You are viewing a plain text version of this content. The canonical link for it is here.
Posted to derby-dev@db.apache.org by "Stamatis Zampetakis (Jira)" <ji...@apache.org> on 2022/09/28 09:43:00 UTC

[jira] [Commented] (DERBY-7132) SQLDataException when executing CAST inside a CASE WHEN clause

    [ https://issues.apache.org/jira/browse/DERBY-7132?page=com.atlassian.jira.plugin.system.issuetabpanels:comment-tabpanel&focusedCommentId=17610473#comment-17610473 ] 

Stamatis Zampetakis commented on DERBY-7132:
--------------------------------------------

I spend some more time on this problem and it turns out that the problem is not really specific to CASE WHEN evaluation as I initially thought. As [~rhillegas] mentioned the problem comes from the fact that the filter/restriction including the CAST is pushed down too far. 

In  [^Derby-7132-plan.pdf], I sketched how the query plan looks like highlighting the {{ProjectRestrictResultSet}} operator where the CASE WHEN clause is evaluated. I naively assumed that the CAST will be evaluated after all joins but that's not the case here. According to SQL standard the WHERE clause is applied on the result of the FROM clause so pushing the CAST so far down is still a bug. Derby, as most (if not all) well-known databases, is pushing filters aggressively below inner joins. In 99% of the time this is a valid optimization but when the condition can throw an exception (e.g., CAST) this optimization shouldn't be done (or at least should be done differently).
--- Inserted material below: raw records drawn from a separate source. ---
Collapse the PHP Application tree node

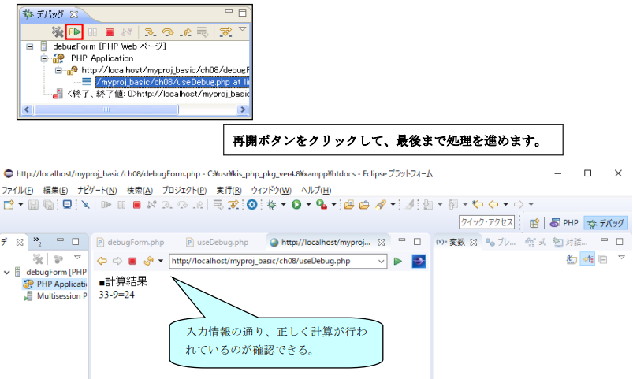coord(44,58)
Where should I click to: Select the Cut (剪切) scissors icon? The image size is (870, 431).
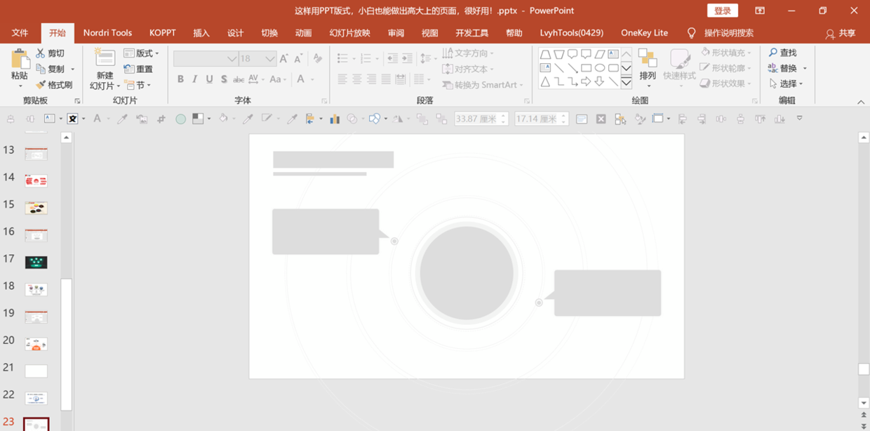(41, 53)
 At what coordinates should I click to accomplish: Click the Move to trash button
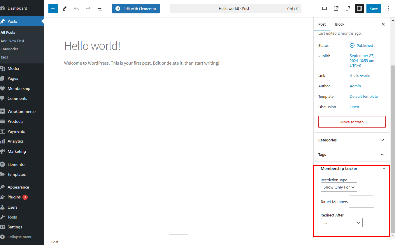coord(352,122)
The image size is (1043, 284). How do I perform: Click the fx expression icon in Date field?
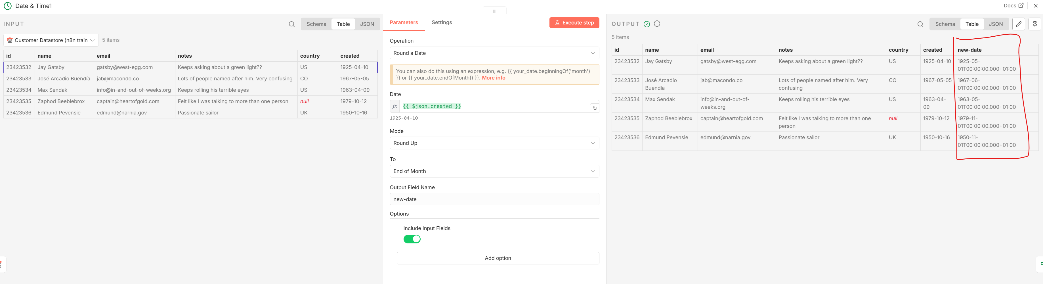click(x=395, y=107)
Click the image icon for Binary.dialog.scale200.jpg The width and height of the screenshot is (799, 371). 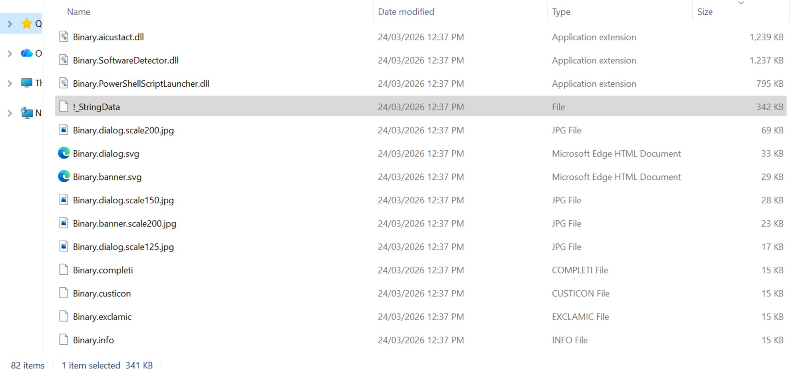pyautogui.click(x=64, y=130)
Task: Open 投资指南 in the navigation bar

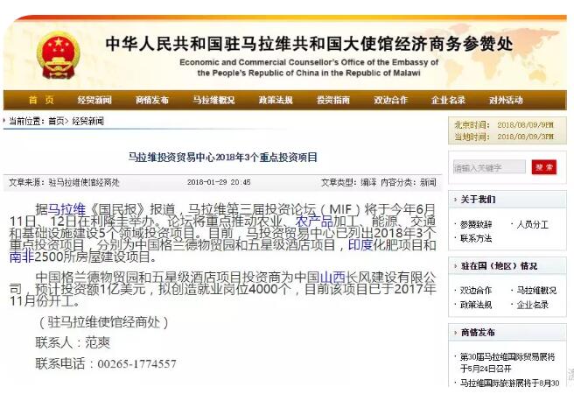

Just for the sake of completeness the combination of rows triggering the exception is the following:
{noformat}
@2723: { 1, default, hive, 8, 1, src_bucket_tbl } @2239 { 1, 2008-04-08, 0 }
{noformat}
Observed that all conditions in the {{CASE WHEN}} are satisfied so what happens is that we will attempt to cast 2008-04-08 (PART_KEY_VAL) to a DECIMAL(21,0) and the latter obviously fails. 

Apologies for not attaching the actual Derby plan and coming up with this sketch but I didn't find a way to get the plan when there is an {{RuntimeException}}. If you have any tips around this I may use it in the future.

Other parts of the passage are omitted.